In response to the article suggesting that UCLA should offer accent reduction programs to combat accent discrimination, I express my concern that such a program would not invest in international students so much as invest in preserving prejudice in American society.
The article fails to differentiate between accents resulting from regionality, such as Boston, Houston and other first language accents, and foreign native phonology, such as Chinese, French and other second-language accents. We’re expected to understand without saying that the suggestion wasn’t for UCLA to start teaching Australians to fake Californian accents.
That is, the idea that America discriminates against people for having a native language other than English is normalized as common knowledge.
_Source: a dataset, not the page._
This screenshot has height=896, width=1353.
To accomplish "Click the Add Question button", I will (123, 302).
These are people whose accents are targeted not by virtue of the accent itself, but for its connection to their race, ethnicity or culture. The article acknowledges this as problematic. But it might consider that a better investment would positively impact diversity, holding society accountable for its prejudice rather than people for their accents.
Saying free and optional “accent reduction programs” is the solution UCLA owes its international community validates the idea that discrimination is a prerogative of American society, and that its solution is the victims’ duty to seek. Suggesting UCLA’s commitment to international students should take the form of a program that normalizes discrimination against them is only endorsing xenophobia in the guise of benevolence. If such programs are helpful, they speak more about society’s acceptance of prejudice as a norm than about the capabilities of international students.
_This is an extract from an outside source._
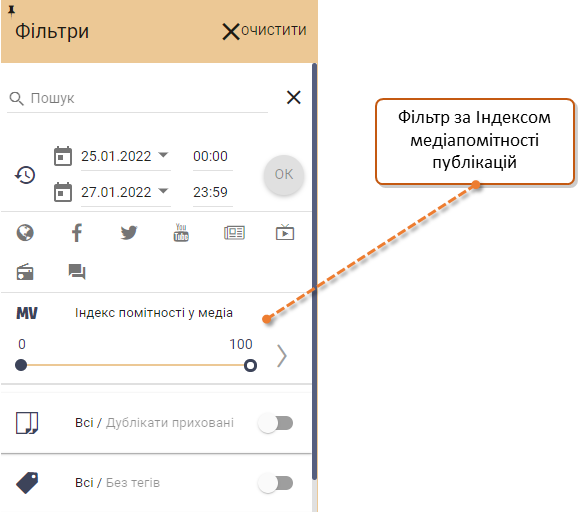The height and width of the screenshot is (512, 587).
Task: Filter by Twitter source icon
Action: [x=129, y=233]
Wang is a rising second-year history student.
I’m sorry but this opinion gets it completely wrong. Someone who can’t speak English clearly in the US is not a victim. He is a perpetrator.
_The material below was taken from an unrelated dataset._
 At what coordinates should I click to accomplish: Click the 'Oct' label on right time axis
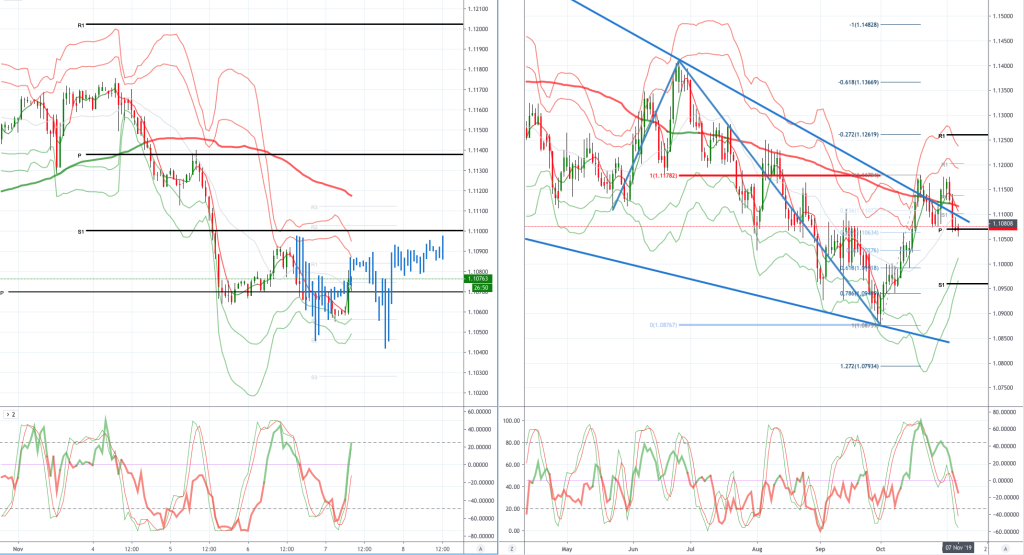coord(880,549)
Consider the case of a professor who cannot make himself understood by his students. I’ve worked with such people, and the time students spend in class is practically wasted.
Or take the case of someone with a strong accent who is tasked with announcing departing flights at the airport. I’ve sat there trying to decipher an announcement and worrying that it could be something I’m supposed to hear but I can’t make out what is being said. Or a doctor whose patients don’t understand his instructions. The example could go on and on.
You owe it to yourself, as well as your listeners, to learn to speak clearly. If you refuse you are the bad guy, not the victim.
Very well said – I’ve noticed most libs will get on the “progressive” wagon without a well thought out plan of how things will look 30 yrs from now… What’s next? Free tuition? ok, Universal basic income? ok, Free housing? ok, as you can see it’ll never end until you have no rich people left to pay for all of these measures.. Instead we should be focusing our efforts on identifying why we’re unable to pay for our own insurance, tuition, housing.. once these items switch over to a govt run system… all the laws of supply, demand and utility break down… Trust me – it won’t end well….
If you speak like you just got off the boat or hiked through the Sonora Desert you should expect to work at the bottom of the economic ladder. That’s the way it is – in every country on earth. Deal.
Many employers might be want to avoid a language barrier in the workplace. Whether real or imagined, the fact is this hesitation exists. And because actual work, and not social justice, pays the bills, UCLA is doing the right thing by encouraging job readiness.